Embora a narrativa seja clássica, calcada em cima do conceito de "Jornada do Herói", isso fica escondido por conta da intensa troca de atores. O herói sem nome – ou "heróia", como o grupo gosta de chamar – é interpretado por Karinne, Fernanda Alpino e Marcos Davi, que se revezam também no papel de Maffio, o antagonista, e personagens secundários. Kael Studart faz a mentora Ângela e Iza Cavanellas a musa Eleonora. Durante o processo de pesquisa, o grupo descobriu o queer e rolês relacionados que celebram a diversidade e questionam os rótulos de gênero, o que faz com que eles entrem em cena deixando pra lá o uso "correto" de pronomes femininos e masculinos, e a distinção certinha entre homens e mulheres. "Começamos a construir personagens em cima disso, fora desses padrões de gênero, dessas regras, dessas simbologias binárias de masculino e feminino. Hoje, seis anos depois, está muito mais fácil falar sobre", conta o diretor. A primeira temporada de "Ultra-Romântico" foi em 2012, mas o processo de pesquisa começou em 2010.
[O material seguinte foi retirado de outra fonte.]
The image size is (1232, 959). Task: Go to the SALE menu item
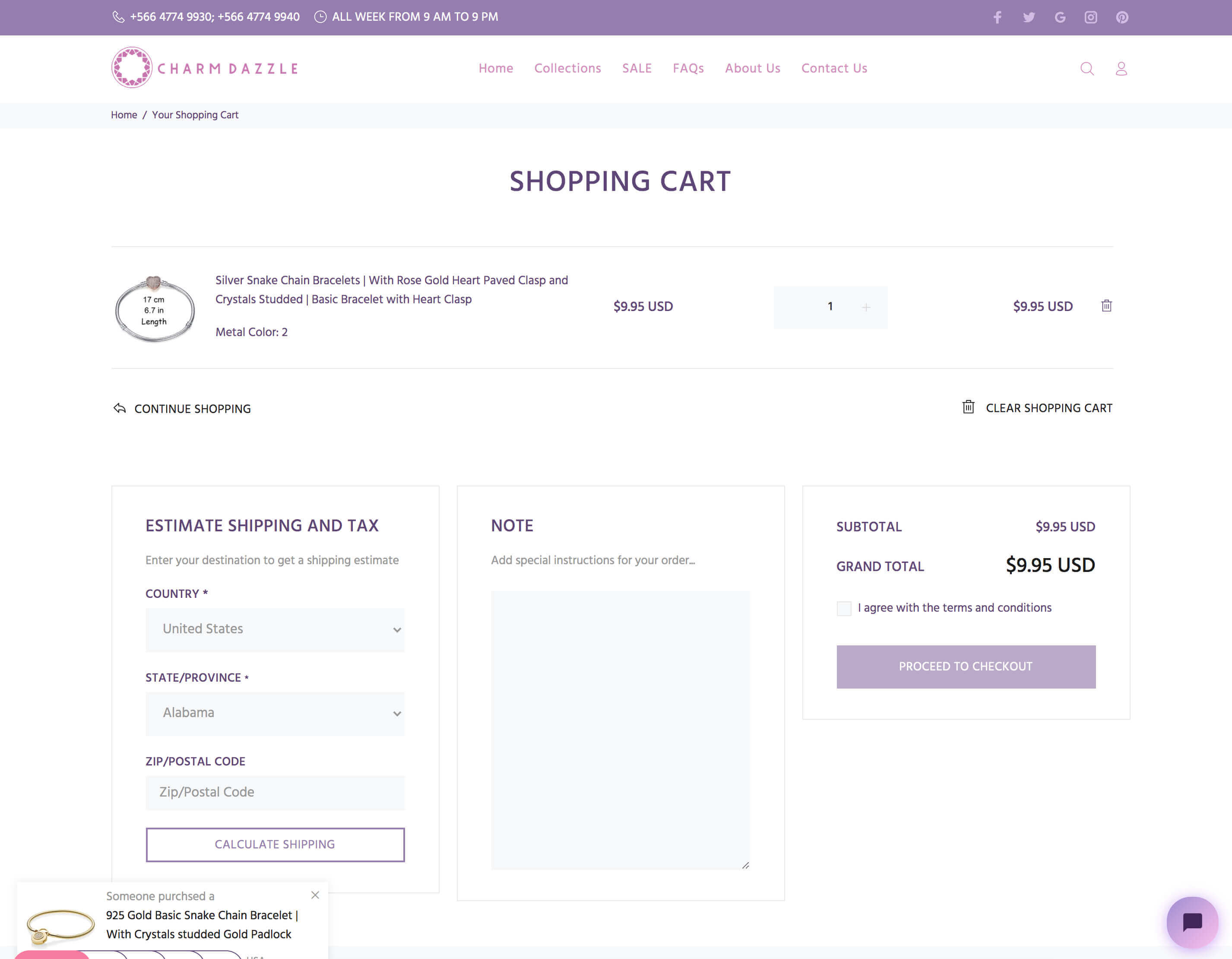point(637,68)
O local escolhido como taverna contemporânea foi o subsolo do Teatro Dulcina, no Conic, um point histórico do underground brasiliense que já abrigou festas e experimentações de estilos variados. A "ratoeira" andava meio abandonada e a ocupação promovida pelo "Ultra-Romântico" em 2012, 2013 e agora, em 2016, trouxe fôlego para uma nova fase. Neste ano, o lugar, que estava caindo aos pedaços, recebeu uma reforma e os banheiros foram recauchutados e ampliados. "O espaço tem vida própria, é um cenário muito forte, quase um personagem mesmo. Só que agora você pode ver que pintaram as paredes, né, uma higienização para fazer uma galeria de arte urbana. Apagam a história para colocar uma curadoria, uma coisa mais formalizada", reflete Fernando. As paredes eram cobertas por grafites, rabiscos e outros resquícios espontâneos de acontecimentos que rolaram por ali. "Eu, como DJ da cidade, vejo a performance deles como uma ocupação de um espaço que, por um tempo, foi muito importante para a cidade enquanto celeiro de exposição de artes mais voltadas para a música, e que sempre foi um espaço muito democrático, com diversidade sexual e social", comenta Cris Quizzik, que junto com Fábio Popinigis, forma o duo eletrônico DeltaFoxx. Tal diversidade, inclusive, está presente no próprio Grupo Liquidificador, com membros de diversas cores, corpos, sexualidades e regiões administrativas do Distrito Federal.

Os músicos do DeltaFoxx são parceiros do grupo desde a primeira temporada da peça-festa e se tornaram os DJs residentes da festa nesta edição. Junto com o produtor e DJ Bruno Antun, fazem também a curadoria sonora de todas as quatro noites de balada. Já a trilha sonora da peça é executada ao vivo e foi criação do músico Ricardo Alcântara. Entre diversas ações paralelas, estão o lançamento de um aplicativo para celular chamado Ismarte Ultra, com história em quadrinho, galeria de foto, mixtapes e outros itens relacionados ao universo – que se tornou praticamente transmidiático e conta com a colaboração de artistas de diversas áreas. Em uma Brasília onde a diversão é cada vez mais policiada, os horários de eventos são estritamente controlados e o transporte ineficiente afasta as pessoas umas das outras, todo e qualquer laço entre os fazedores de cultura se torna muito importante na construção de uma rede contra a repressão. "A peça está embasada nisso também, essa coisa de Brasília, tudo acaba cedo, esse sentimento de tédio. O estado está calando o que ele não controla e provendo o divertimento que vem dele mesmo", teoriza Fernando. "O divertimento é subversivo por si próprio, as pessoas se libertam, se encontram, elas criam novas coisas, ideias. Por isso, querem que a diversão seja setorizada, não pode fugir às regras, e se ela transcende demais, preocupa principalmente o poder".